RECORDS FOR THIS TASK:
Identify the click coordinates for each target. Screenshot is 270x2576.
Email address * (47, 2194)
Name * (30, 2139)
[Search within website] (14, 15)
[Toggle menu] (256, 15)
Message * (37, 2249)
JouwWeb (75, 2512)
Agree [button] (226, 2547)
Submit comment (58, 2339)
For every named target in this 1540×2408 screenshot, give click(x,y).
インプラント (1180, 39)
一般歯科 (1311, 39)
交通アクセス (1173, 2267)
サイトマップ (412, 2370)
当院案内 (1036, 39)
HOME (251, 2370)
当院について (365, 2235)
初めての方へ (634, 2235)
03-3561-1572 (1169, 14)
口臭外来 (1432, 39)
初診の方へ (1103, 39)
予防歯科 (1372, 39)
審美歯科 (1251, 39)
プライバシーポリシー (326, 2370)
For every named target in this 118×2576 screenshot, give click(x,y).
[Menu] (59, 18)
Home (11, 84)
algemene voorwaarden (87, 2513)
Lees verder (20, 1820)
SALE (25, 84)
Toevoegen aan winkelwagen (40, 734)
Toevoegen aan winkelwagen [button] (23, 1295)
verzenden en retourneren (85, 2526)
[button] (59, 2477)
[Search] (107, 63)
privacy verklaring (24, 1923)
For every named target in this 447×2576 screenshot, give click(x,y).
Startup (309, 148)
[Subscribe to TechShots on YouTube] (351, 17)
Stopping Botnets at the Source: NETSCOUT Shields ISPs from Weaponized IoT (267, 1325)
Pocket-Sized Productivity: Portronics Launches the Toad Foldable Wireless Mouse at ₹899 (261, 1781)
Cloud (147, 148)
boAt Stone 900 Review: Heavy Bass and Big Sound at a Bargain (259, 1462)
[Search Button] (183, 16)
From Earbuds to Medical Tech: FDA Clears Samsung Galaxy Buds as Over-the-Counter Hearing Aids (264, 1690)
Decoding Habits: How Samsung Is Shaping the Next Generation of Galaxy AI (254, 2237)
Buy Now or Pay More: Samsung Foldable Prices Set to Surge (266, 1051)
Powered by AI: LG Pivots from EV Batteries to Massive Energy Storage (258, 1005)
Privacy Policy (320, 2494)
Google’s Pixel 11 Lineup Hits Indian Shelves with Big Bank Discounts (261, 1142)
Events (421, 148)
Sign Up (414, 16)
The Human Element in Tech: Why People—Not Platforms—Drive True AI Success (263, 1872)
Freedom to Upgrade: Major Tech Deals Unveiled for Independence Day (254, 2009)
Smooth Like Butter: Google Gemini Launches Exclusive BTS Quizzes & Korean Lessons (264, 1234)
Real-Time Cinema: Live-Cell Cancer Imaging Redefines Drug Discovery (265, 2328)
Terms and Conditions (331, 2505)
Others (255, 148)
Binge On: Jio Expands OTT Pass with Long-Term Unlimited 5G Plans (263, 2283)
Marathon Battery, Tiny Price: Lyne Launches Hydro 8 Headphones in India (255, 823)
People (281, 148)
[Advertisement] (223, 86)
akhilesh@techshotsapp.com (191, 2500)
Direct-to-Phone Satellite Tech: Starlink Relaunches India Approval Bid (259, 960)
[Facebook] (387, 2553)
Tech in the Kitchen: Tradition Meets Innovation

EXERCISE AIM:
The answer should contain only the lines from the first line of the entries through the line holding "[Search Button] (183, 16)", each exactly as written.

ANSWER BELOW:
Identify the click coordinates for each target. Screenshot is 270x2576.
Email address * (47, 2194)
Name * (30, 2139)
[Search within website] (14, 15)
[Toggle menu] (256, 15)
Message * (37, 2249)
JouwWeb (75, 2512)
Agree [button] (226, 2547)
Submit comment (58, 2339)
For every named target in this 1540×2408 screenshot, give click(x,y).
インプラント (1180, 39)
一般歯科 (1311, 39)
交通アクセス (1173, 2267)
サイトマップ (412, 2370)
当院案内 (1036, 39)
HOME (251, 2370)
当院について (365, 2235)
初めての方へ (634, 2235)
03-3561-1572 (1169, 14)
口臭外来 (1432, 39)
初診の方へ (1103, 39)
予防歯科 (1372, 39)
審美歯科 (1251, 39)
プライバシーポリシー (326, 2370)
For every named target in this 118×2576 screenshot, give click(x,y).
[Menu] (59, 18)
Home (11, 84)
algemene voorwaarden (87, 2513)
Lees verder (20, 1820)
SALE (25, 84)
Toevoegen aan winkelwagen (40, 734)
Toevoegen aan winkelwagen [button] (23, 1295)
verzenden en retourneren (85, 2526)
[button] (59, 2477)
[Search] (107, 63)
privacy verklaring (24, 1923)
For every named target in this 447×2576 screenshot, give click(x,y).
Startup (309, 148)
[Subscribe to TechShots on YouTube] (351, 17)
Stopping Botnets at the Source: NETSCOUT Shields ISPs from Weaponized IoT (267, 1325)
Pocket-Sized Productivity: Portronics Launches the Toad Foldable Wireless Mouse at ₹899 (261, 1781)
Cloud (147, 148)
boAt Stone 900 Review: Heavy Bass and Big Sound at a Bargain (259, 1462)
[Search Button] (183, 16)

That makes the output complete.